Interrogée par l'AFP, la direction dément les chiffres avancés par la CGT en soulignant qu'ils ne correspondent "à aucun plan global ou réalité au sein d'Engie".

Elle rappelle que "le groupe a confirmé mardi (...) sa volonté de se concentrer sur les zones géographiques et des activités pour lesquels le groupe peut avoir une forte valeur ajoutée et au service de la transition vers la neutralité carbone" ce qui "implique la sortie du groupe de 25 pays et une meilleure sélectivité dans nos activités de services".

"Il est à ce stade prématuré d'envisager le nombre de salariés qui pourraient être concernés pas la mise en oeuvre de ces plans d'actions. Il est en outre clair qu'il s'agira dans la plupart des cas de cessions, sans impact direct sur l'emploi", ajoute-t-elle, en assurant que ces "évolutions seront systématiquement partagées avec les organisations syndicales et les instances représentatives du personnel".

Yohann Thiébaux, coordinateur CGT du groupe, a pour sa part réaffirmé à l'AFP mercredi les chiffres évoqués la veille, soulignant qu'"environ 10% des effectifs devraient être concernés par des cessions ou fermetures massives, hors effet Covid et restructurations en cours".

"Ce sera de cet ordre là", a confirmé Sébastien Michel, coordinateur CFDT (2e), "très en colère". "On s'attendait à un recentrage d'activités, on savait que des restructurations se profilaient mais pas autant".

C'est une très, très mauvaise idée au vu du contexte actuel", a-t-il ajouté.
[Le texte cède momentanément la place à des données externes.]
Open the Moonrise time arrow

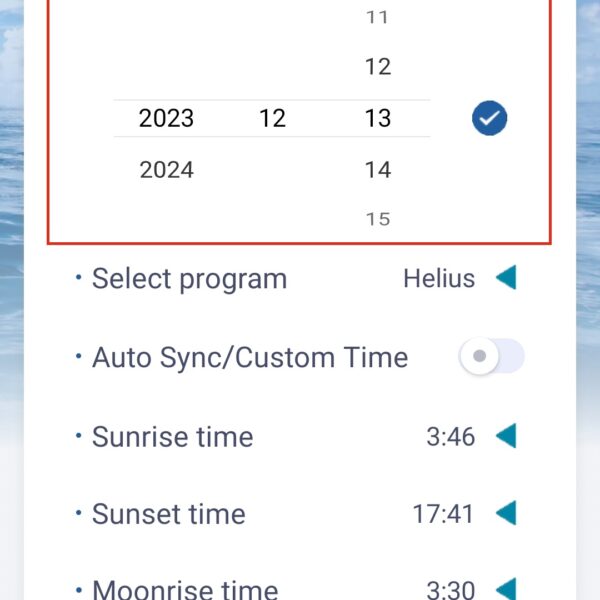[x=506, y=591]
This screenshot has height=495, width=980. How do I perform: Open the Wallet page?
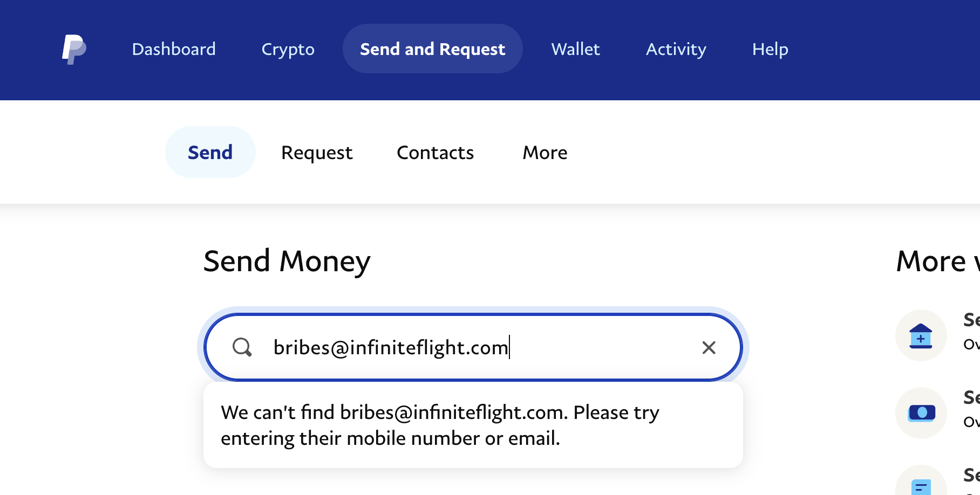click(x=575, y=49)
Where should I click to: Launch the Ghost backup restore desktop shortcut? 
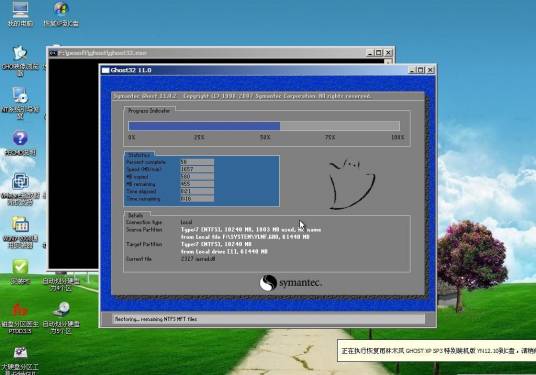click(20, 61)
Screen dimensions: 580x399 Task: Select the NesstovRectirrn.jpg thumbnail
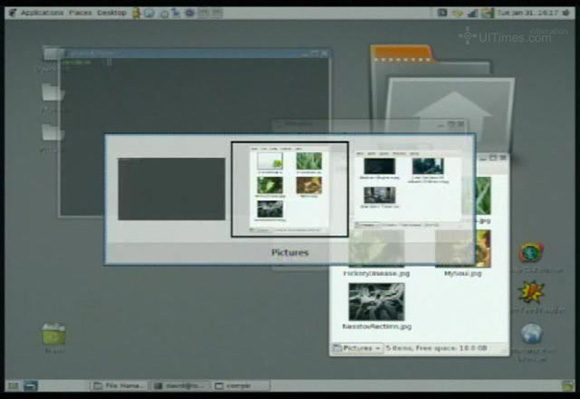[x=377, y=302]
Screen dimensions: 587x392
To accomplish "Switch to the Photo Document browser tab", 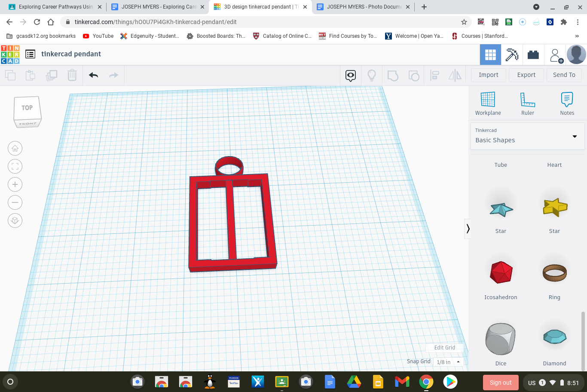I will tap(362, 6).
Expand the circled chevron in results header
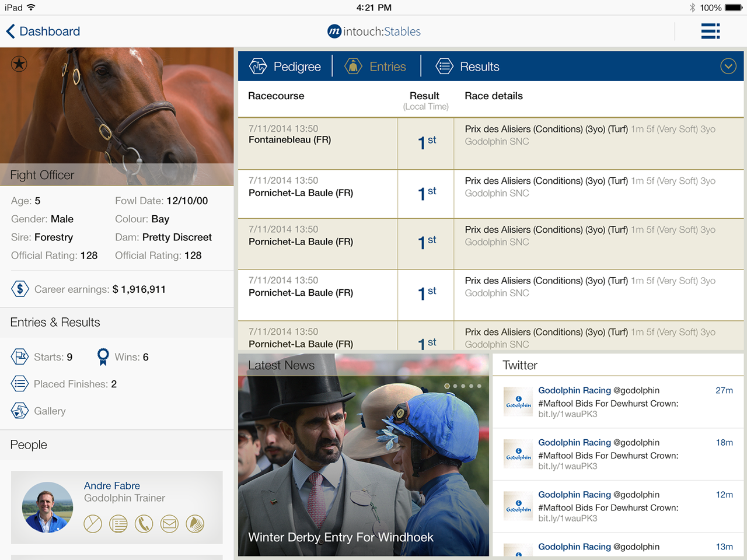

Pour ce délégué syndical, "très inquiet", un "plan de cession ne changera rien à l'avenir d'Engie mais va mettre en stress terrible des milliers de salariés et leurs familles".
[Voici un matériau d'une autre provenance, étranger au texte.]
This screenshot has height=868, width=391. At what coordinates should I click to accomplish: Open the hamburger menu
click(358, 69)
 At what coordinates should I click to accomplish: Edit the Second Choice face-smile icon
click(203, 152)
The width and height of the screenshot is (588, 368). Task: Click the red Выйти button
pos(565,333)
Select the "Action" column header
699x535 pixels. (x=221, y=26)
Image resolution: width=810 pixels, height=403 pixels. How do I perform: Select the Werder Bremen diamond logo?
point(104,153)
"Des salariés sont morts, d'autres ont été malades, nombreux ont cédé 16 jours de congés au mois d'avril par solidarité pour le groupe, il y a une crise sanitaire mondiale, le stress de reprendre le travail après le chômage partiel, une crise financière à venir et là on va leur dire de partir ? C'est scandaleux !", s'est-il insurgé.

Gildas Gouvazé, coordinateur FO (3e) du groupe, cite le prestataire Endel, leader français de la maintenance industrielle (environ 6.000 salariés), et Engie solutions comme entités potentiellement concernées et dit craindre "la cession ou la fermeture de pans entiers d'activités". Pour lui, "ça sent le PSE à plein nez avec des conséquences sociales dramatiques".

Sans confirmer les chiffres avancés par ses homologues, Hamid Ait Ghezala (CFE-CGC, 4e), "craint" également un PSE qu'il dit "ne pas comprendre dans un contexte où le corps social est pleinement mobilisé pour faire redémarrer l'économie".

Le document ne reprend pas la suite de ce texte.